July 26, 2015
On Sunday, 26 July 2015 at 14:36:09 UTC, Johan Holmberg wrote:
> C++ with <stdio.h> style IO:    0.40s
> C++ with <fstream> style IO:   0.31s
> D 2.067                                    1.75s
> D 2.068 beta 2:                        0.69s
> Perl:                                         1.49s
> Python:                                    1.86s
>
> So on Ubuntu, the C++ <fstream> version was clearly best. And the improvement in DMD 2.068 beta "only" a factor of 2.5 from 2.067.
>
> /johan

It would be better to compare with LDC or GDC to match the same backend as C++. That is a little harder since they don't have 2.068 yet.
July 27, 2015
On 07/26/2015 09:04 PM, Jesse Phillips wrote:
> 
> It would be better to compare with LDC or GDC to match the same backend as C++. That is a little harder since they don't have 2.068 yet.

Reading a file is IO and memcpy limited, has nothing to do with compiler optimizations.

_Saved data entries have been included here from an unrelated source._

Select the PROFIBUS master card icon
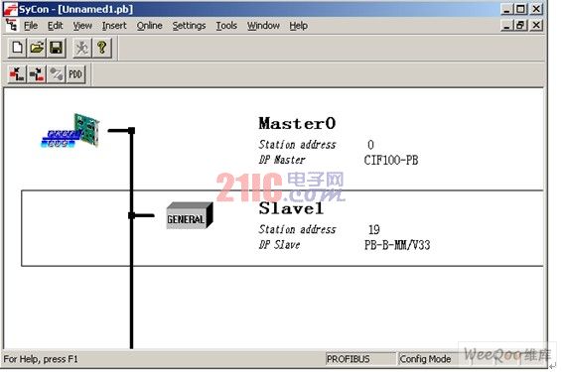Image resolution: width=563 pixels, height=372 pixels. (x=70, y=131)
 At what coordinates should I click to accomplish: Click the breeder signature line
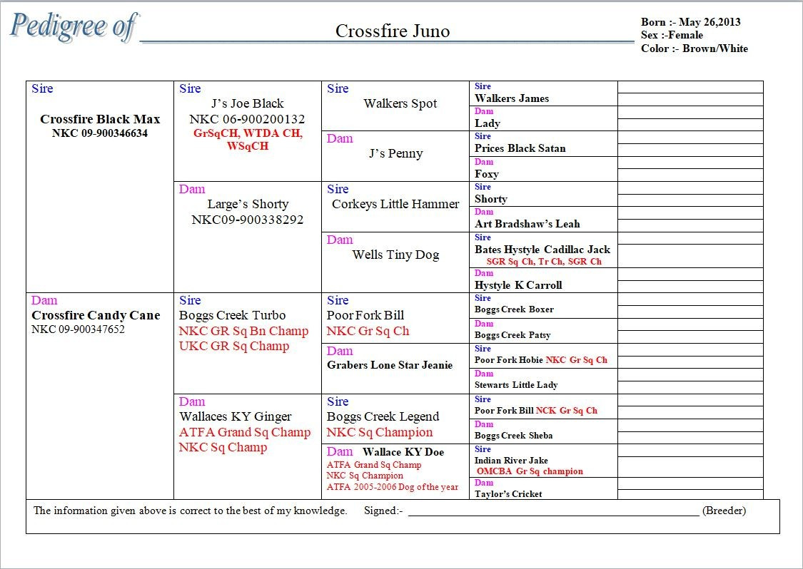(553, 511)
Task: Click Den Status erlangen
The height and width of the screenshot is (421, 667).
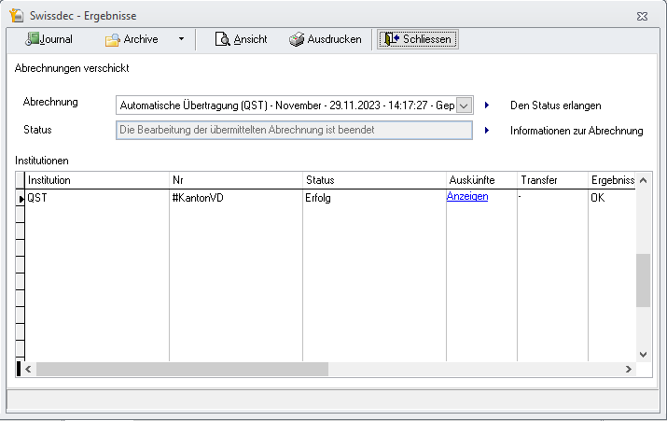Action: click(x=555, y=105)
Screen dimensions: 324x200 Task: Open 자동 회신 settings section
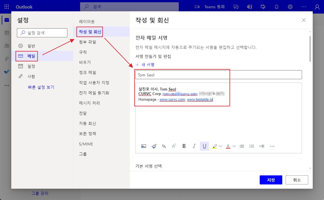[87, 123]
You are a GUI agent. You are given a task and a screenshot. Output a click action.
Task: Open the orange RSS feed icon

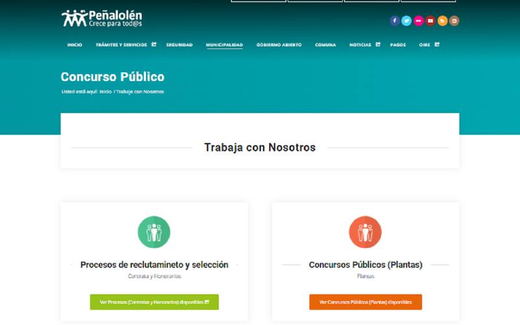tap(443, 21)
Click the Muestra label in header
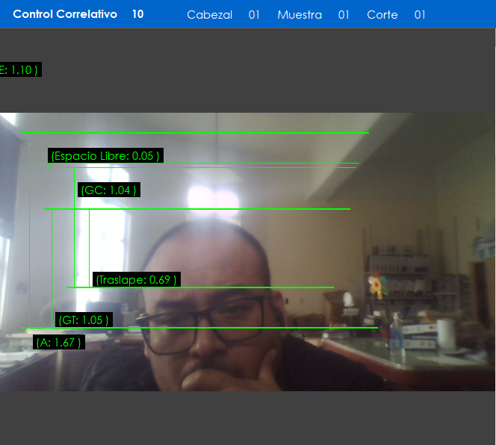This screenshot has height=445, width=496. [x=300, y=15]
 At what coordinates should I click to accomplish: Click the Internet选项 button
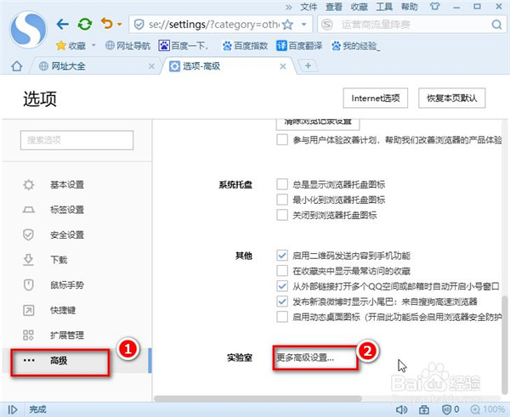coord(375,99)
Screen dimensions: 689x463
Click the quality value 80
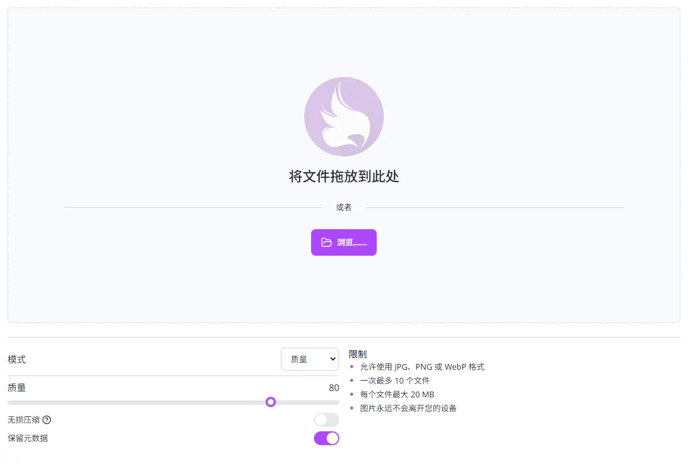point(334,388)
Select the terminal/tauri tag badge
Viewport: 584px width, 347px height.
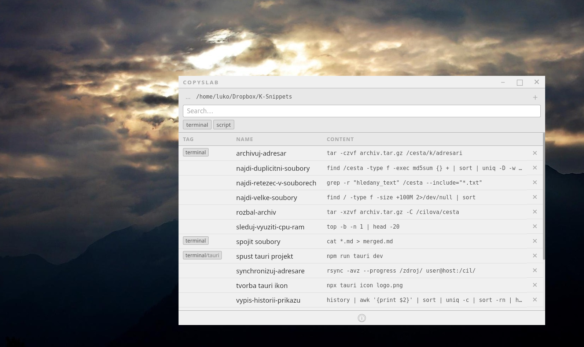[x=202, y=255]
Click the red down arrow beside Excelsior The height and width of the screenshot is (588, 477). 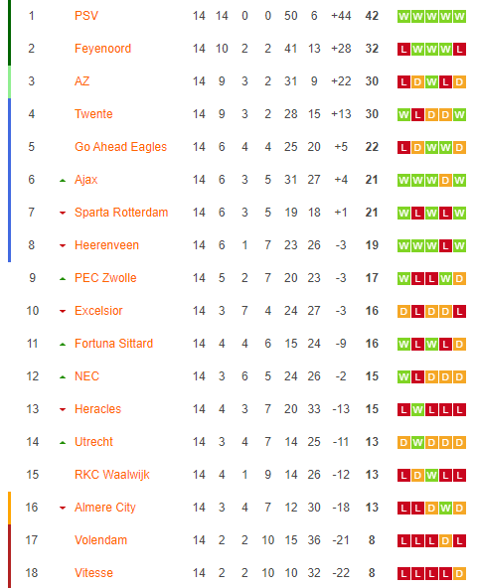pos(63,311)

Clearly we must be doing some unnecessary copying or allocating.
July 27, 2015
Are you including program startup and exit in the timing? For comparison, can you include the timings of an empty do-nothing program in all the languages?
July 27, 2015
On Sun, Jul 26, 2015 at 5:36 PM, Andrei Alexandrescu via Digitalmars-d < digitalmars-d@puremagic.com> wrote:

> On 7/26/15 10:35 AM, Johan Holmberg via Digitalmars-d wrote:
>
>>
>> On Sat, Jul 25, 2015 at 10:12 PM, Andrei Alexandrescu via Digitalmars-d <digitalmars-d@puremagic.com <mailto:digitalmars-d@puremagic.com>> wrote:
>>
>>     On 7/25/15 1:53 PM, Johan Holmberg via Digitalmars-d wrote:
>> [...]
>>         I download a dmd 2.068 beta, and re-tried with my input file:
>>         now the D
>>         program takes 1.6s (a 10x improvement).
>>
>>     Great, though it still seems to be behind the C++ version, which is
>>     a bummer. -- Andrei
>> [... linux numbers removed ...]
>>
>
> I think we should investigate this and bring performance to par. Anyone interested? -- Andrei
>


Back on MacOS again, I thought I should try to run "Instruments" on my program. I'm not familiar with the DMD source code, but I did the following:

- downloaded the DMD source from Github + built it
- rebuilt my program with this dmd
- used Instruments (the MacOS profiler) on my program

Two things showed up in Instruments that seemed suspicious, both in "stdio.d":

1) calls to "__tls_get_addr" inside readlnImpl" (taking 0.25s out of the
total 1.69s according to Instruments). I added "__gshared" to the static
variables "lineptr" and "n" to see if it had any effect (see below for
results).

2) calls to "std.algorithm.endsWith" inside File.ByLine.Impl.popFront (taking 0.10s according to Intruments). I replaced it with a simpler test using inline code.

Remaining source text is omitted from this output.